• [Your assignment]
All of the data below should be set down again verbatim, without any images.

[[ Records for the task open ]]

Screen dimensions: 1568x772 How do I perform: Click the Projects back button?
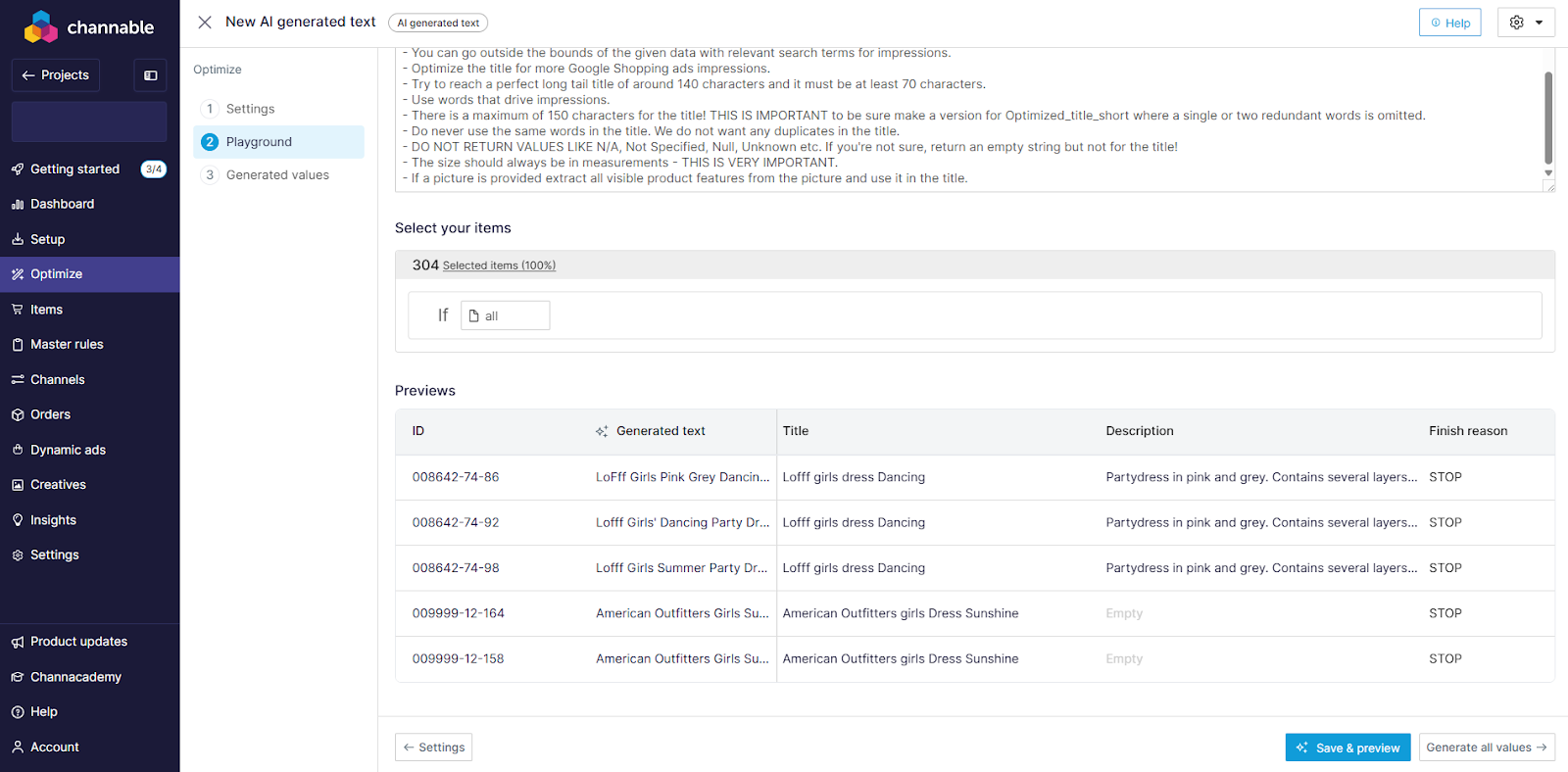coord(56,75)
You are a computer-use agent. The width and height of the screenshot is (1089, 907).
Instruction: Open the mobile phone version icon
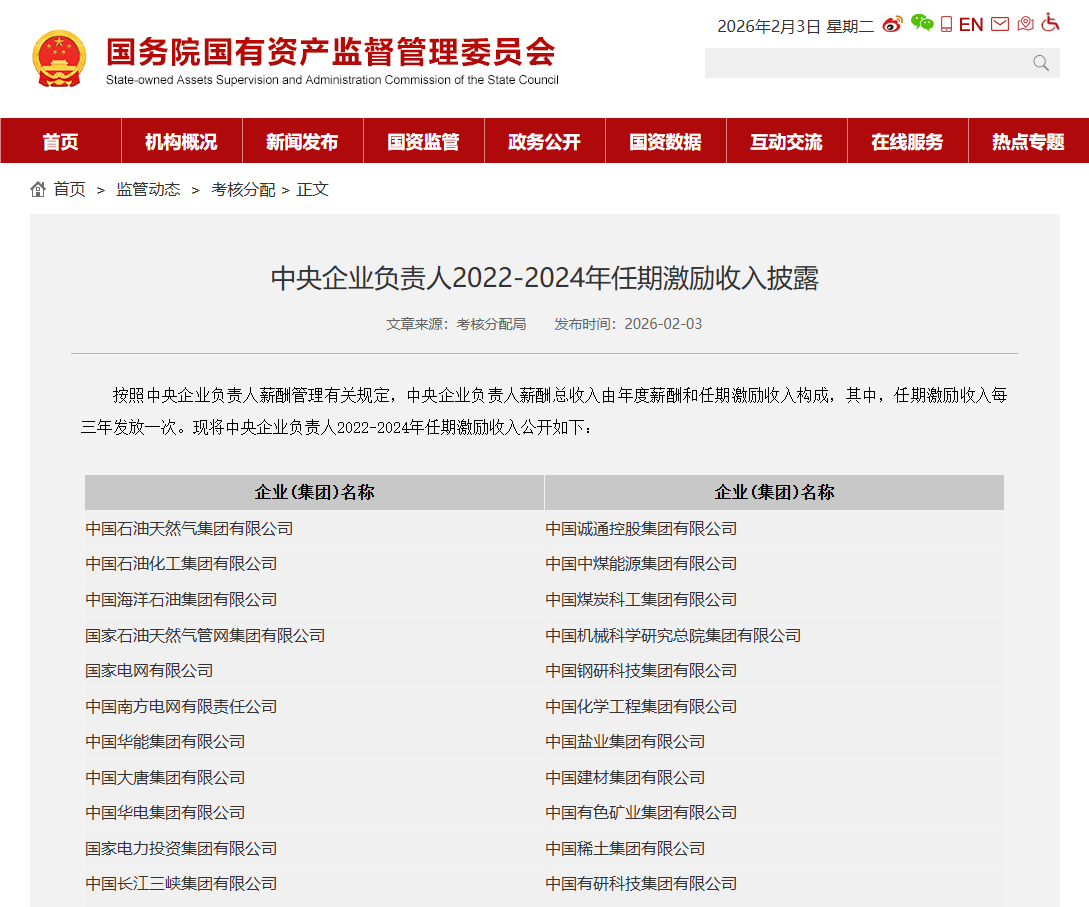coord(946,25)
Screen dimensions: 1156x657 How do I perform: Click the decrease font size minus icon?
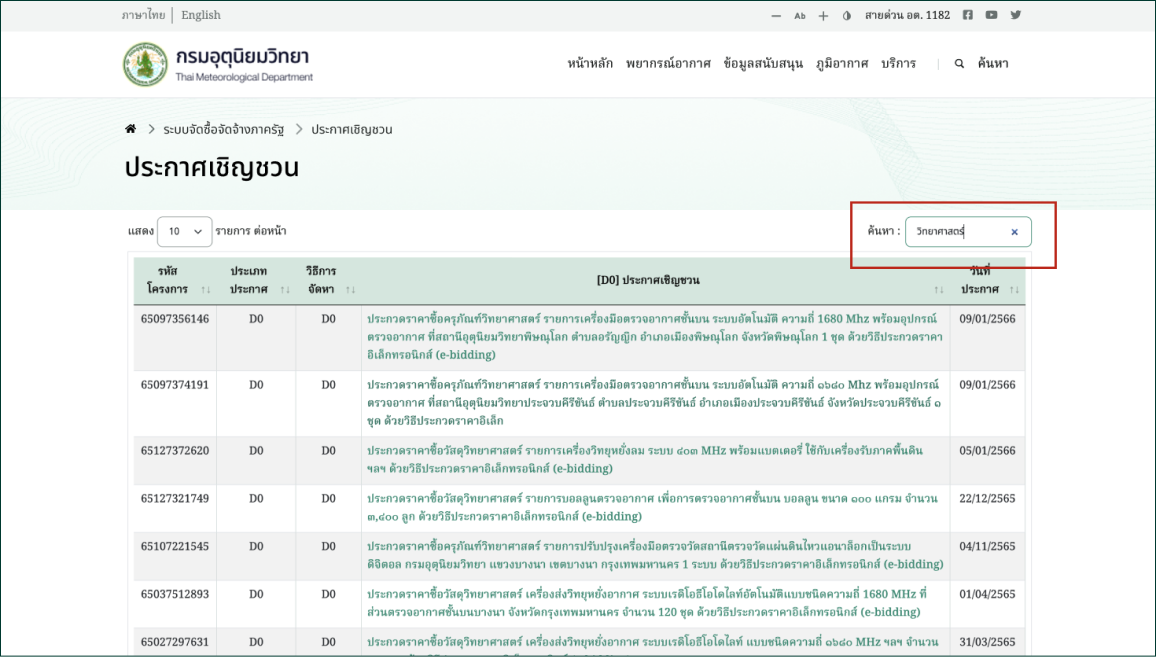(x=776, y=16)
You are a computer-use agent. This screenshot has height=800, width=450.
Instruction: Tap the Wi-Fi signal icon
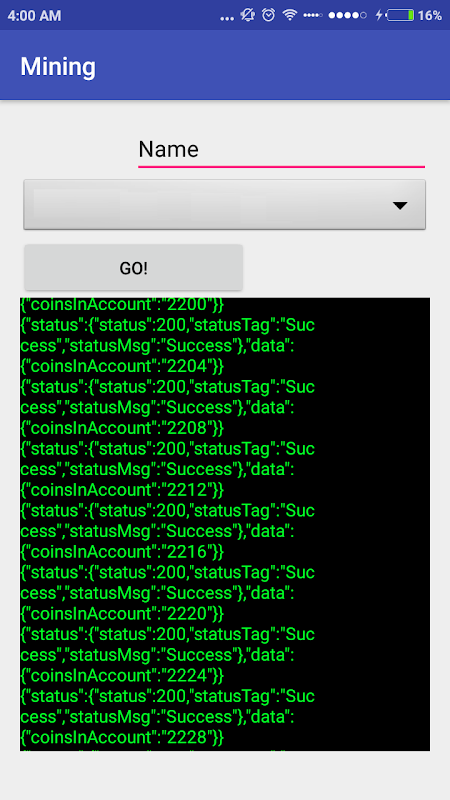point(290,15)
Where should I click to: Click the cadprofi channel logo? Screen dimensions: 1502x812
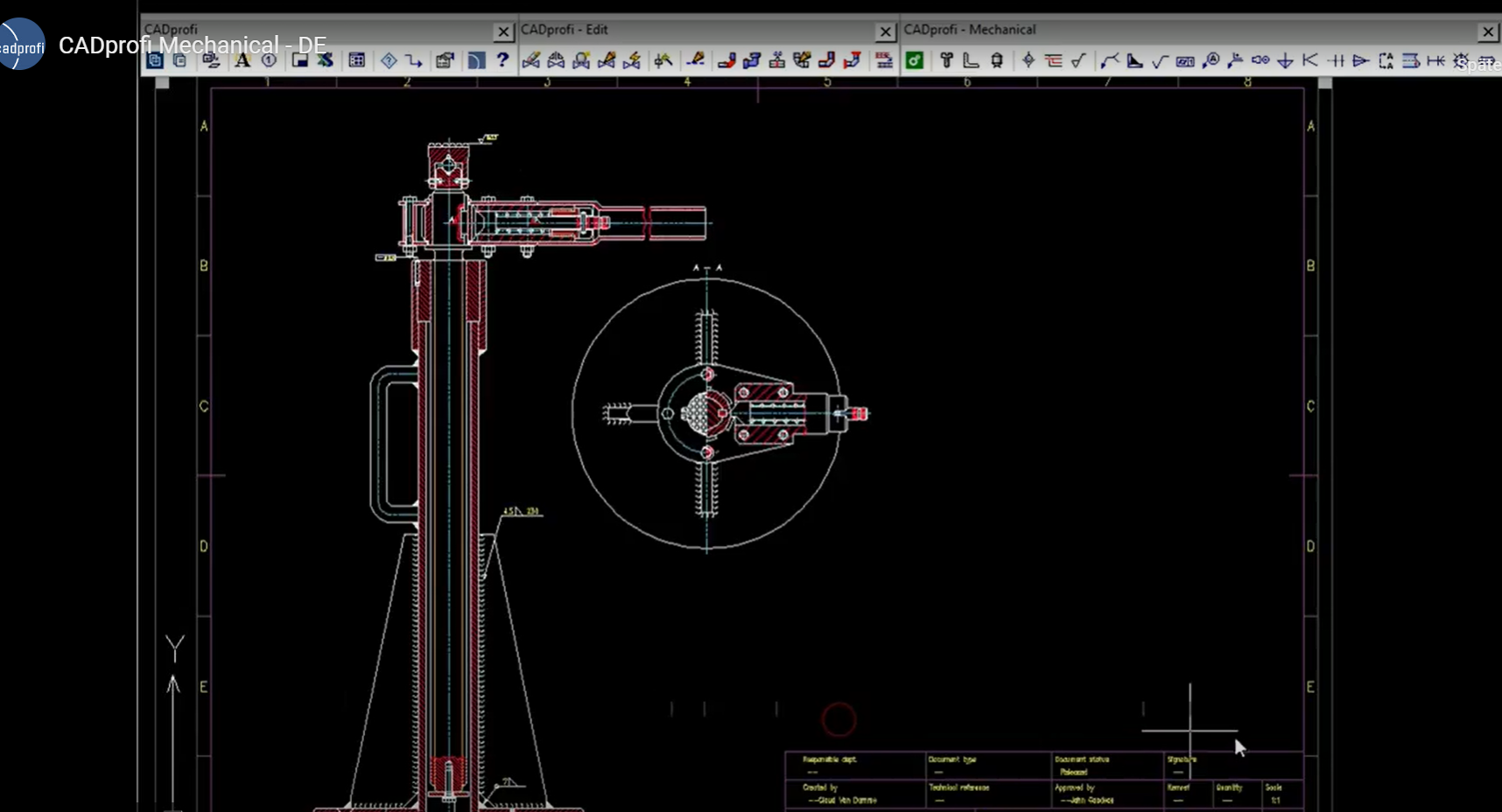tap(21, 46)
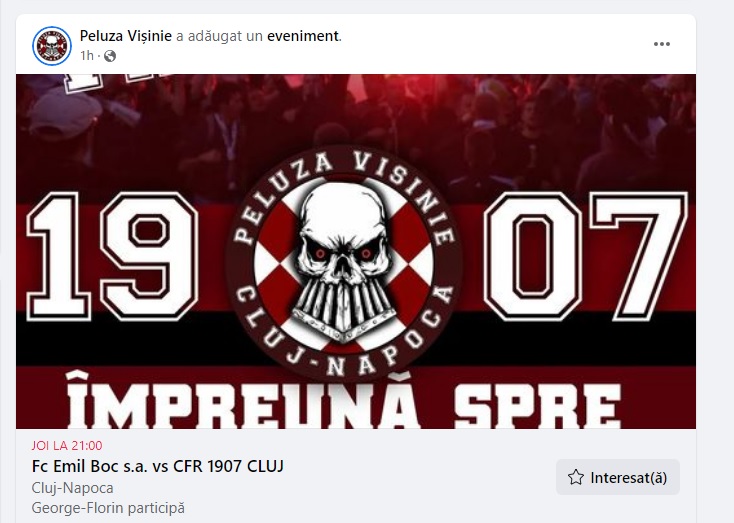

[[ Records for the task closed ]]

• [Exercise solution]
Screen dimensions: 1568x772 How do I perform: Click the Projects back button?
coord(56,75)
You are a computer-use agent. The width and height of the screenshot is (1089, 907).
Instruction: Open the mobile phone version icon
coord(946,25)
Screen dimensions: 1156x657 How do I perform: Click the decrease font size minus icon?
(x=776, y=16)
You are a computer-use agent. This screenshot has height=800, width=450.
Instruction: Tap the Wi-Fi signal icon
point(290,15)
Where should I click to: Click the cadprofi channel logo? Screen dimensions: 1502x812
tap(21, 46)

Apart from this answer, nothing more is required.